Bedenken wegen Anti-AfD-Demos: Bröckelt die Brandmauer gegen rechts?

Organisationen wie „Fridays for Future“ haben das Know-how, um Demos gegen die AfD mitzuorganisieren. Aber vertreten sie auch die Breite der Gesellschaft? Politiker der Union warnen.

Auch für das Wochenende sind nach den Enthüllungen des Medienhauses „Correctiv“ über ein Treffen radikaler Rechter mit einzelnen Politikern von AfD, CDU und Werteunion im November in Potsdam wieder zahlreiche Kundgebungen in Deutschland vorgesehen. Allerdings sind die Anti-AfD-Demonstrationen zumindest in den kommenden Tagen vielerorts eher im kleineren Maßstab geplant.

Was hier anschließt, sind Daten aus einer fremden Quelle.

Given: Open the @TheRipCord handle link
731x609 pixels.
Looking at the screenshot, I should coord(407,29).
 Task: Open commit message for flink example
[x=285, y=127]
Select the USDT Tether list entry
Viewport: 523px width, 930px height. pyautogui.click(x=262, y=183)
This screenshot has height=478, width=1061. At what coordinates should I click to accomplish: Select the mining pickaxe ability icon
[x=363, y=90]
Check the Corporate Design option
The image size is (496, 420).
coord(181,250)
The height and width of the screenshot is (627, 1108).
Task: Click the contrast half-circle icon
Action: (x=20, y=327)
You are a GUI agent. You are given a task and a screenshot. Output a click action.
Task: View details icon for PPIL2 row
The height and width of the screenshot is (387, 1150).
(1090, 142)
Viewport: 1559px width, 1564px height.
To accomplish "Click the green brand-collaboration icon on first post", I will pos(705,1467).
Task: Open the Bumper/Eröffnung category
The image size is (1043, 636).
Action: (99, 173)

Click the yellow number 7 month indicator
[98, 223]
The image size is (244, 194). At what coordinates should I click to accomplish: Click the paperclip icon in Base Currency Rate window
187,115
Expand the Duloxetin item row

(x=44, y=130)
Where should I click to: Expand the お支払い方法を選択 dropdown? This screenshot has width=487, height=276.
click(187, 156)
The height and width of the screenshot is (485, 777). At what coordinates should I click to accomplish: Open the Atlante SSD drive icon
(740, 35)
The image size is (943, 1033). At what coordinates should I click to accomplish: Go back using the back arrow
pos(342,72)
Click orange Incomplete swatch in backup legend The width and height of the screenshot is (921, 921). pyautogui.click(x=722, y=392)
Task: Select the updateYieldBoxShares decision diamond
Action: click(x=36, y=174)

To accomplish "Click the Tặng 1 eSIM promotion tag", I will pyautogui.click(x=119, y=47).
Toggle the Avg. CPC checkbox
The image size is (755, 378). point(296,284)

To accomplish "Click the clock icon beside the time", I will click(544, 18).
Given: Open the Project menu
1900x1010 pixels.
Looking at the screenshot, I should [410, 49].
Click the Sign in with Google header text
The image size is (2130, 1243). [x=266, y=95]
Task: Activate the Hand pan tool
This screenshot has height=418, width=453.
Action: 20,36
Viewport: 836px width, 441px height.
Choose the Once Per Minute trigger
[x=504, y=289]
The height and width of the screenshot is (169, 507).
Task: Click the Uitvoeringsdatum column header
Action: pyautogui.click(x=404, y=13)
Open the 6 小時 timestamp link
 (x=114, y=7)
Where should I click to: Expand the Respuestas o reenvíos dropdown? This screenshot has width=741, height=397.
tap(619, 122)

Nach Angaben des Bündnisses „Zusammen gegen rechts“ ist das nächste größere bundesweite Aktionswochenende vom 23. bis 25. Februar vorgesehen. In der Zwischenzeit stellen sich aber möglicherweise vor allem Anhänger und Vertreter von CDU/CSU und FDP die Frage, ob sie bei den Demonstrationen weiter mitmarschieren sollen.

Denn nicht überall spiegeln die Veranstalter der Demos ein derart breites politisches Spektrum wider, wie das beispielsweise Ende Januar bei einer Kundgebung in Köln mit rund 50.000 Teilnehmern der Fall gewesen war. Auch die Kölner Bundestagsabgeordnete Serap Güler hatte dort gesprochen.  

Die Lage ist zu ernst für parteipolitische Spielchen.

Serap Güler, Mitglied im CDU-Bundesvorstand

Sie habe dabei gespürt, „wie stark unsere Zivilgesellschaft ist“, sagte Güler dem Tagesspiegel im Rückblick. Dies werde allerdings nur so bleiben, wenn sich auch potenzielle Demonstrierende aus dem breiten demokratischen Spektrum – von links bis rechts – willkommen fühlten, fügte sie hinzu. „Die Lage ist zu ernst für parteipolitische Spielchen“, mahnte Güler, die auch Mitglied im CDU-Bundesvorstand ist.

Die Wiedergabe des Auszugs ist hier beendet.